=== PROVIDED MATERIAL ===

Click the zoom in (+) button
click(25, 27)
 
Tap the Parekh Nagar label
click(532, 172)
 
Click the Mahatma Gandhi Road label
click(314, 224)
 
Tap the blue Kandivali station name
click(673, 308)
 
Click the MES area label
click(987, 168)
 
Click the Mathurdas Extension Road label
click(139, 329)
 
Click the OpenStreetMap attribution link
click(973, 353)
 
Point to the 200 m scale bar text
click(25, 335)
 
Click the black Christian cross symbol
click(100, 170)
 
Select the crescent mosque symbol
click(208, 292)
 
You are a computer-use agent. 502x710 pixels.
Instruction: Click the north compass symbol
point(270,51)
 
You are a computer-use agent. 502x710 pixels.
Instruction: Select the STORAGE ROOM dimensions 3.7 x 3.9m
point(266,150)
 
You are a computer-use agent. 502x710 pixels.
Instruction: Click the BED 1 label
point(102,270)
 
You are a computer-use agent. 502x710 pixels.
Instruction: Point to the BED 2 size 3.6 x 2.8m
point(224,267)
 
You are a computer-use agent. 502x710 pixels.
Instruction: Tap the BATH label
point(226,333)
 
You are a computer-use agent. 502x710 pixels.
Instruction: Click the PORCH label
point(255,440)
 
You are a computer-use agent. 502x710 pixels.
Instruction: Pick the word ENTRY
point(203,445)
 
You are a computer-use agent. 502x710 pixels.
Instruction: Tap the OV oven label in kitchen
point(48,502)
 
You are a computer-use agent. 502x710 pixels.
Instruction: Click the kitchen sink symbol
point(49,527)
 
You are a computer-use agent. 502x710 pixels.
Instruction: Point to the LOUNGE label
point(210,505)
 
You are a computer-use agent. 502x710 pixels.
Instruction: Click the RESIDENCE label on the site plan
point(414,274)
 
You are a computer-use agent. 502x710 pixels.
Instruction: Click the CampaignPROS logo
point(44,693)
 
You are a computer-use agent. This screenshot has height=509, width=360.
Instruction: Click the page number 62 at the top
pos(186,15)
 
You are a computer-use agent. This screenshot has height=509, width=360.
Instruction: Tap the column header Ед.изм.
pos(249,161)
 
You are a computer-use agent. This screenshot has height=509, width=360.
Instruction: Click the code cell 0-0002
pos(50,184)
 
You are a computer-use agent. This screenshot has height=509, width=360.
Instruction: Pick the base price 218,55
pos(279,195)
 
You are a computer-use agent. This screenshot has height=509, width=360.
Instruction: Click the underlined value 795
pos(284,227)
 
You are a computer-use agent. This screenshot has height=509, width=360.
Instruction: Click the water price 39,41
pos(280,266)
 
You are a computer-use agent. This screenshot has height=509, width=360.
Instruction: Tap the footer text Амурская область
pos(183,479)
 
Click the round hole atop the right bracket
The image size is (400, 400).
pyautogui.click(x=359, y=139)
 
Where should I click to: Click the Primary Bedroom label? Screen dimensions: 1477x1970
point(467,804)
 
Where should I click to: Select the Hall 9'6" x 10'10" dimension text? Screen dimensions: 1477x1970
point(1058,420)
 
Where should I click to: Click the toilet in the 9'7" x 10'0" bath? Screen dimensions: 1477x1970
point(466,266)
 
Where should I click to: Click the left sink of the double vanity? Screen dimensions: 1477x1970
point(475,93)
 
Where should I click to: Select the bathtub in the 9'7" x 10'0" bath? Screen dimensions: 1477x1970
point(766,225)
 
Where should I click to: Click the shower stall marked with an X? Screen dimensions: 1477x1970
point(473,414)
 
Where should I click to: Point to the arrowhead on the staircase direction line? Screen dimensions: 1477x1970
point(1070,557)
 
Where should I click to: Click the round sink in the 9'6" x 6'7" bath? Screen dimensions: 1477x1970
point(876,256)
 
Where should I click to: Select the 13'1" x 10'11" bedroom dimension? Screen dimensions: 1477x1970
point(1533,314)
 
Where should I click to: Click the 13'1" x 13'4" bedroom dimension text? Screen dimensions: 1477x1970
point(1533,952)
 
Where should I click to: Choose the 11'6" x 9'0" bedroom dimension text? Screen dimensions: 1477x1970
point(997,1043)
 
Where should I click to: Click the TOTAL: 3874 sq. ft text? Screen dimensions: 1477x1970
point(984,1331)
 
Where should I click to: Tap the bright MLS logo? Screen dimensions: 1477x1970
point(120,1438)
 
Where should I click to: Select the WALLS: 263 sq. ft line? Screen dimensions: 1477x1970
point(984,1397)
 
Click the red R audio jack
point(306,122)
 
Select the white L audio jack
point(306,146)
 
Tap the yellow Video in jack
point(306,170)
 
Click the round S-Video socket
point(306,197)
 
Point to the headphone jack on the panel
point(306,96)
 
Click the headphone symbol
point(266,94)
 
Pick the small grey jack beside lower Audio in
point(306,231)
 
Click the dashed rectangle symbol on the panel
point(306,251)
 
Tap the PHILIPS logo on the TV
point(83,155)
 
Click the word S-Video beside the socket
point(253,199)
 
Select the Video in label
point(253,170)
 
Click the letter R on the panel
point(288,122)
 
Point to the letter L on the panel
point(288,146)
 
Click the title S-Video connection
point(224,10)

===

▸ JOB:
Could you give the part of the records that opens with the line containing "Where should I click to: Select the bathtub" and closes with the line containing "point(306,122)" again in full, requests included, with each coordinate in the answers scaled by 1.55 and rounded to a whole number, halves up? Return only those lines.

▸ RESULT:
Where should I click to: Select the bathtub in the 9'7" x 10'0" bath? Screen dimensions: 1477x1970
point(1187,349)
 
Where should I click to: Click the shower stall marked with an X? Screen dimensions: 1477x1970
point(733,642)
 
Where should I click to: Point to the arrowhead on the staircase direction line? Screen dimensions: 1477x1970
point(1659,863)
 
Where should I click to: Click the round sink in the 9'6" x 6'7" bath? Screen dimensions: 1477x1970
point(1358,397)
 
Where should I click to: Select the 13'1" x 10'11" bedroom dimension? Screen dimensions: 1477x1970
point(2376,487)
 
Where should I click to: Click the 13'1" x 13'4" bedroom dimension text? Screen dimensions: 1477x1970
point(2376,1476)
 
Where should I click to: Choose the 11'6" x 9'0" bedroom dimension text? Screen dimensions: 1477x1970
point(1545,1617)
 
Where should I click to: Click the TOTAL: 3874 sq. ft text? Screen dimensions: 1477x1970
point(1525,2063)
 
Where should I click to: Tap the bright MLS logo? Screen dimensions: 1477x1970
point(186,2229)
 
Where should I click to: Select the WALLS: 263 sq. ft line? Screen dimensions: 1477x1970
point(1525,2165)
 
Click the red R audio jack
point(474,189)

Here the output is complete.